Lecturing at Member Seminar, Institute for Advanced Study Princeton, NJ. October 8, 2018
Berezin lectures widely in the United States and Europe. Recently, she has given public lectures in Madrid, Vienna, Budapest , Barcelona, Potsdam as well as at Harvard, Yale and Princeton. In June 2018, she was a Visiting Research Fellow at the Center for European Studies and Comparative Politics at Sciences Po in Paris. In spring 2016, she was a Visiting Scholar at the Harvard University’s Minda De Gunzburg Center for European Studies—where she began her academic career as a graduate student affiliate in the 1980s. She has held “invited” positions at European University Institute in Fiesole, Italy; Université Paris 8; Centre de recherches internationales (CERI) Sciences-Po; ,and the Ecole des Hautes Etudes Sciences Sociales, Paris, France; the Hoover Institution for War and Peace, Stanford. She is an ongoing Faculty Associate at the Center for Cultural Sociology at Yale University. Dutch, Polish and British print media, as well as France 24, NPR, BBC and Australian Broadcasting Company have interviewed her. She regularly writes Op-Ed pieces for CNN, Global Dialogues, Huffington Post and The Conversation.

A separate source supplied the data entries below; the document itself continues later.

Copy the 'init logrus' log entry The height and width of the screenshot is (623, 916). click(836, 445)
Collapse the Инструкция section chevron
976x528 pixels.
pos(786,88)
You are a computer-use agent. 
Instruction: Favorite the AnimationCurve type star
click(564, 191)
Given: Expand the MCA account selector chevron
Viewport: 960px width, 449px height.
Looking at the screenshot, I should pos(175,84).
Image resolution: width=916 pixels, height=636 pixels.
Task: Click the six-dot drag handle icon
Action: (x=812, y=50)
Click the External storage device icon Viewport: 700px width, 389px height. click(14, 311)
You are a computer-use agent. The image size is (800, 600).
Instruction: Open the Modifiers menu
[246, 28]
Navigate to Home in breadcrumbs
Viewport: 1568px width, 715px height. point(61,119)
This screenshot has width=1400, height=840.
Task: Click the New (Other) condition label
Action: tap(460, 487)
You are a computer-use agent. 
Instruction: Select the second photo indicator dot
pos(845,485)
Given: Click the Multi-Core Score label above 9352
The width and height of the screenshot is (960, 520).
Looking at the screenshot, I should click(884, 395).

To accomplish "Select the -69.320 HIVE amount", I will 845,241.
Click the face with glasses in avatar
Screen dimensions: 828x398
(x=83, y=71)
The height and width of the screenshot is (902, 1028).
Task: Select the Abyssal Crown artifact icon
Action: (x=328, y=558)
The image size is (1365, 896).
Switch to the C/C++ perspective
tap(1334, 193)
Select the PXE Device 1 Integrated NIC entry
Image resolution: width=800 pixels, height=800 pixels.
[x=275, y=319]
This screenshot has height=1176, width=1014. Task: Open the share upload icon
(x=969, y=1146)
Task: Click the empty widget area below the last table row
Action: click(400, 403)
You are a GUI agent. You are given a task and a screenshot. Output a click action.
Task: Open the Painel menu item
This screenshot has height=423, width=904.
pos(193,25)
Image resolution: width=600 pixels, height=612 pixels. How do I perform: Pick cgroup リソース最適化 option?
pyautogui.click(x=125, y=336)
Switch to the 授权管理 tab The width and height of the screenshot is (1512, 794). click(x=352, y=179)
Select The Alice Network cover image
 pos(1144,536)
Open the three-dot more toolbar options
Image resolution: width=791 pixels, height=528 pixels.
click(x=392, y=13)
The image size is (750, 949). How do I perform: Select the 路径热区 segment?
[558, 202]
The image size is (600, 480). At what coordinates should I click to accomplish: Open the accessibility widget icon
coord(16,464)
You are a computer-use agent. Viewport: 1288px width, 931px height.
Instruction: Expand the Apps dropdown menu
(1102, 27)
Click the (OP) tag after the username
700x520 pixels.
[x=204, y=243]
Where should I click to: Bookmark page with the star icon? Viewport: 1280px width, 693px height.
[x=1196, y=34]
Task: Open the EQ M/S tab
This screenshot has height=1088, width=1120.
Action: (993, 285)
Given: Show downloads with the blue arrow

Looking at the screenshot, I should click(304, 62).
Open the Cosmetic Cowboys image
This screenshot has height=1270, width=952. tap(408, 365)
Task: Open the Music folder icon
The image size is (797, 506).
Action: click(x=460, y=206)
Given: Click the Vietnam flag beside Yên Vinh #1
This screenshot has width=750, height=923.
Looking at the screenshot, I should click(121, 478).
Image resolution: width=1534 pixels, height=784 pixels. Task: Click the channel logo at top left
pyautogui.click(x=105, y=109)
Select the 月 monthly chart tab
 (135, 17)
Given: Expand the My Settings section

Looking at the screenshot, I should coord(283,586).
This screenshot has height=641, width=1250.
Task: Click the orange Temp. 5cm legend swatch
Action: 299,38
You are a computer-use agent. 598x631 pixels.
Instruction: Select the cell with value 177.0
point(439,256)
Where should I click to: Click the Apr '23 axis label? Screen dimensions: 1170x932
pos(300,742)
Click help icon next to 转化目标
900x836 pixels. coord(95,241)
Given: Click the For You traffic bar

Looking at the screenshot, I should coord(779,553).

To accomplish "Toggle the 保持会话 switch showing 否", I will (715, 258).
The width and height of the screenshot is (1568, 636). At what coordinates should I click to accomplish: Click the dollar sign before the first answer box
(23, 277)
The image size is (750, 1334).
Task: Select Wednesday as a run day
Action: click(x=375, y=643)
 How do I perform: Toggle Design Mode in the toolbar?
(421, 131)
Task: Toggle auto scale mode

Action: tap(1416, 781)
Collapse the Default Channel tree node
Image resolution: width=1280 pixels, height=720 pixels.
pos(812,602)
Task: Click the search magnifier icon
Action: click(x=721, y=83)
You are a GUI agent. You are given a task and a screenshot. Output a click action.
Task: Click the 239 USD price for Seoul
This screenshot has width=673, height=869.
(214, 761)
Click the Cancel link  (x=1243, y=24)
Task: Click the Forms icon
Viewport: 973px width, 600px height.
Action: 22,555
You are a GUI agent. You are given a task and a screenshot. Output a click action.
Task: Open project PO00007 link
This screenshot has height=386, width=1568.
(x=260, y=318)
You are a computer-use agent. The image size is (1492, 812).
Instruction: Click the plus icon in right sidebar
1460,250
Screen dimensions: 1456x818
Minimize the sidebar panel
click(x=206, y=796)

Berezin is an active member of the American Sociological Association where she was elected to a three year term on the governing Council in 2016. In 2019, Berezin was elected Chair of the Comparative Historical Sociology Section of the American Sociological Association (ASA); in 2012, she was elected Chair of the ASA’s Culture Section. She was also co-program chair for the Council of European Studies 2016 Annual Conference of Europeanists where she and her co-chair developed the conference theme, “Resilient Europe?” that set the intellectual agenda of the meeting. Over the years she has served in multiple administrative positions within both of these organizations. She has also served on the Executive Committee of the Social Science History Association where she co-chaired the annual meeting program in 2008. She is a frequent reviewer for major academic journals, University Presses and fellowship organizations.
At Cornell, Berezin contributes to the Undergraduate Program where she teaches a signature interdisciplinary course on Politics and Culture. She has recently developed an Undergraduate Seminar on Fascism, Nationalism and Populism. She teaches Graduate level courses on cultural sociology, qualitative research methods and comparative historical sociology. She actively mentors students. Berezin engages undergraduates in her research projects and she co-authors widely with graduate students.
She chaired the Department of Sociology from 2010 to 2014. Berezin’s agenda as Chair focused on faculty recruitment, retention and diversity. Her leadership on recruitments moved the Sociology department towards gender balance and diversity. When she became Chair, Sociology had only two women on the faculty. When her term ended, Sociology had six women on the faculty—two of whom were Full Professors. In addition to her departmental service, Berezin participates in Cornell’s global initiatives. She is an active member of the Mario Einaudi Center for International Studies and the Cornell Institute for European Studies where she serves on the Steering Committee.